Is anybody here?
Is anyone else left? Am I the only one still employed here?
Somedays it feels like it.
Somedays teaching in a public school is kind of like trying to run a resort hotel – ALL BY YOURSELF.
You’ve got to teach the classes and watch the lunch periods and cover the absences and monitor the halls and buy the pencils and tissues and fill out the lesson plans and conduct the staff meetings and…
Wouldn’t it be better if there were more people here?
I mean seriously. Why do we put the entire responsibility for everything – almost everything – involved in public education and put it all on the shoulders of school teachers?
And since we’re asking questions, why do we ALSO challenge their right to a fair wage, decent healthcare, benefits, reasonable hours, overtime, sick leave, training, collective bargaining… just about ANYTHING to encourage them to stay in the profession and to get the next generation interested in replacing them when they retire?
Well, that’s part of the design.
You see today’s public schools employ 250,000 fewer people than they did before the recession of 2008–09. Meanwhile enrollment has increased by 800,000 students.
So if we wanted today’s children to have the same quality of service kids received in this country only a decade ago, we’d need to hire almost 400,000 more teachers!
Instead, our children are packed into classes of 25, 30 even 40 students!
There’s no way a single teacher can give all those children her undivided attention at all times. There’s no way she can provide them with the kind of individualized instruction we know kids need in order to fulfill their potentials.
So why did we let this happen? Why do we continue to let this happen?
First, you have to understand that there are two very different kinds of public school experience. There is the kind provided by the rich schools where the local tax base has enough money to give kids everything they need including small class sizes and hiring enough teachers to get things done efficiently. And there’s the poor schools where the majority of our kids get educated by the most dedicated put upon teachers who give 110% everyday but somehow can’t manage to keep all those plates spinning in the air at the same time so the media swoops in, wags its finger and proclaims them a “failure.”

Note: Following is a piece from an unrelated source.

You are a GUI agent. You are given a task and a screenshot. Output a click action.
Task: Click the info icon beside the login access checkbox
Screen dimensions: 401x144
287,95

It’s not teachers who are failing. It’s a system that stacks the deck against them and anxiously anticipates them being unable to meet unfair and impossible expectations.
Why do we let THAT happen?
Mainly because the people with money don’t care about poor and middle class children.
But also because they see the supposed failure of public schools as a business opportunity.
This is a chance to open a new market and scoop up buckets of juicy profit all for themselves and their donors.
It’s called privatized education. You know – charter schools and vouchers schools. Educational institutions not run by the public, not beholden to elected officials, but instead by bureaucrats who have the freedom to act in the shadows, cut student services and pocket the savings.
THAT’S why there’s a teacher shortage.
They want to deprofessionalize the job of teaching.
They don’t want it to be a lifelong career for highly trained, creative and caring individuals.
Those are people they have to pay a living wage. Those are people who know a thing or two and might complain about how the corporate scheme adversely affects the children in their care.
So these business people would rather teaching become a minimum wage stepping stone for young adults before they move on to something that pays them enough to actually support themselves and their families.
And to do that, the powers that be need to get rid of professional teachers.
People like me – folks with national board certification and a masters degree – they need to go.
THAT’S why class sizes are so large. That’s why so few young people are picking teaching as a major in college.
It’s exactly what the super-rich want.
And it doesn’t have to be some half mad Mr. Burns who makes the decisions. In my own district, the school board just decided to save money by cutting middle school math and language arts teachers – the core educators who teach the most important subjects on the standardized tests they pretend to value so much!
I’m under no illusions that my neighborhood school directors are in bed with the privatization industry. Some are clueless and some know the score. But the decision was prompted mostly by need. We’re losing too many kids to the local charter school despite its terrible academic track record, despite that an army of kids slowly trickle back to us each year after they get the boot from the privatizers, our district coffers are suffering because marketing is winning over common sense.
So number crunching administrators had a choice – straighten their backbones and fight, or suggest cutting flesh and bone to make the budget.
They chose the easier path.
As a result, middle school classes are noticeably larger, teachers have been moved to areas where they aren’t necessarily most prepared to teach and administrators actually have the gall to hold out their clipboards, show us the state test scores and cluck their tongues.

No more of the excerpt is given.